§ **Exercise task**
Please put every line of the records below into a Markdown table with the columns Row and Line, numbering each line in order and leaving out blank lines.

§ **Extracted material**

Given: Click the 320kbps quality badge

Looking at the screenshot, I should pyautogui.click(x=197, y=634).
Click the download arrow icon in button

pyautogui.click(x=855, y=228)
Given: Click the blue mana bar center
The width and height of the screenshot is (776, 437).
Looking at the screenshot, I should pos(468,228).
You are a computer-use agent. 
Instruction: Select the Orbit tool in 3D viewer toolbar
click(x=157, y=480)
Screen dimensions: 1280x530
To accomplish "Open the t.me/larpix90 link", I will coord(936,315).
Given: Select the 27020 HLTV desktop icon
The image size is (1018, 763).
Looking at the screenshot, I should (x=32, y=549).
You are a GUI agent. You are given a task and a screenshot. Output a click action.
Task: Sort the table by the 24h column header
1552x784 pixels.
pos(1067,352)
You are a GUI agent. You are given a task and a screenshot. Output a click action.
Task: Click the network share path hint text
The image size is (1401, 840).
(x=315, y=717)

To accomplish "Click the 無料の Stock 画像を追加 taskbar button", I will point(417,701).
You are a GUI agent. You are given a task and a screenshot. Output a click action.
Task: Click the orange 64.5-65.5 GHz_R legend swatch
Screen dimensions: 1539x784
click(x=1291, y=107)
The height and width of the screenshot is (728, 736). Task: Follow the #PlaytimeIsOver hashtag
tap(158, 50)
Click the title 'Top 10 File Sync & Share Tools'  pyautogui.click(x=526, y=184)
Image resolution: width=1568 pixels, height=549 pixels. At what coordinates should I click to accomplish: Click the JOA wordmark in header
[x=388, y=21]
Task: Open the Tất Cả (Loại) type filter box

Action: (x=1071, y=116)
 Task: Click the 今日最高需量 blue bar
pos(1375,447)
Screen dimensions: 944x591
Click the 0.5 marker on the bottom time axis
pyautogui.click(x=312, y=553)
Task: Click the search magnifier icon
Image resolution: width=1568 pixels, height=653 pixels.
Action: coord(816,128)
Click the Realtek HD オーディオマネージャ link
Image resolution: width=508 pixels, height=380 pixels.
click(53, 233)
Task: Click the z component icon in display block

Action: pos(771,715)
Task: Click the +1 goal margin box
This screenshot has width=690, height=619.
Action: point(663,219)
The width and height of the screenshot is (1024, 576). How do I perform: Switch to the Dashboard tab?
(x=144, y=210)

§ **The reply**
| Row | Line |
|---|---|
| 1 | Given: Click the 320kbps quality badge |
| 2 | Looking at the screenshot, I should pyautogui.click(x=197, y=634). |
| 3 | Click the download arrow icon in button |
| 4 | pyautogui.click(x=855, y=228) |
| 5 | Given: Click the blue mana bar center |
| 6 | The width and height of the screenshot is (776, 437). |
| 7 | Looking at the screenshot, I should pos(468,228). |
| 8 | You are a computer-use agent.  |
| 9 | Instruction: Select the Orbit tool in 3D viewer toolbar |
| 10 | click(x=157, y=480) |
| 11 | Screen dimensions: 1280x530 |
| 12 | To accomplish "Open the t.me/larpix90 link", I will coord(936,315). |
| 13 | Given: Select the 27020 HLTV desktop icon |
| 14 | The image size is (1018, 763). |
| 15 | Looking at the screenshot, I should (x=32, y=549). |
| 16 | You are a GUI agent. You are given a task and a screenshot. Output a click action. |
| 17 | Task: Sort the table by the 24h column header |
| 18 | 1552x784 pixels. |
| 19 | pos(1067,352) |
| 20 | You are a GUI agent. You are given a task and a screenshot. Output a click action. |
| 21 | Task: Click the network share path hint text |
| 22 | The image size is (1401, 840). |
| 23 | (x=315, y=717) |
| 24 | To accomplish "Click the 無料の Stock 画像を追加 taskbar button", I will point(417,701). |
| 25 | You are a GUI agent. You are given a task and a screenshot. Output a click action. |
| 26 | Task: Click the orange 64.5-65.5 GHz_R legend swatch |
| 27 | Screen dimensions: 1539x784 |
| 28 | click(x=1291, y=107) |
| 29 | The height and width of the screenshot is (728, 736). Task: Follow the #PlaytimeIsOver hashtag |
| 30 | tap(158, 50) |
| 31 | Click the title 'Top 10 File Sync & Share Tools'  pyautogui.click(x=526, y=184) |
| 32 | Image resolution: width=1568 pixels, height=549 pixels. At what coordinates should I click to accomplish: Click the JOA wordmark in header |
| 33 | [x=388, y=21] |
| 34 | Task: Open the Tất Cả (Loại) type filter box |
| 35 | Action: (x=1071, y=116) |
| 36 |  Task: Click the 今日最高需量 blue bar |
| 37 | pos(1375,447) |
| 38 | Screen dimensions: 944x591 |
| 39 | Click the 0.5 marker on the bottom time axis |
| 40 | pyautogui.click(x=312, y=553) |
| 41 | Task: Click the search magnifier icon |
| 42 | Image resolution: width=1568 pixels, height=653 pixels. |
| 43 | Action: coord(816,128) |
| 44 | Click the Realtek HD オーディオマネージャ link |
| 45 | Image resolution: width=508 pixels, height=380 pixels. |
| 46 | click(53, 233) |
| 47 | Task: Click the z component icon in display block |
| 48 | Action: pos(771,715) |
| 49 | Task: Click the +1 goal margin box |
| 50 | This screenshot has width=690, height=619. |
| 51 | Action: point(663,219) |
| 52 | The width and height of the screenshot is (1024, 576). How do I perform: Switch to the Dashboard tab? |
| 53 | (x=144, y=210) |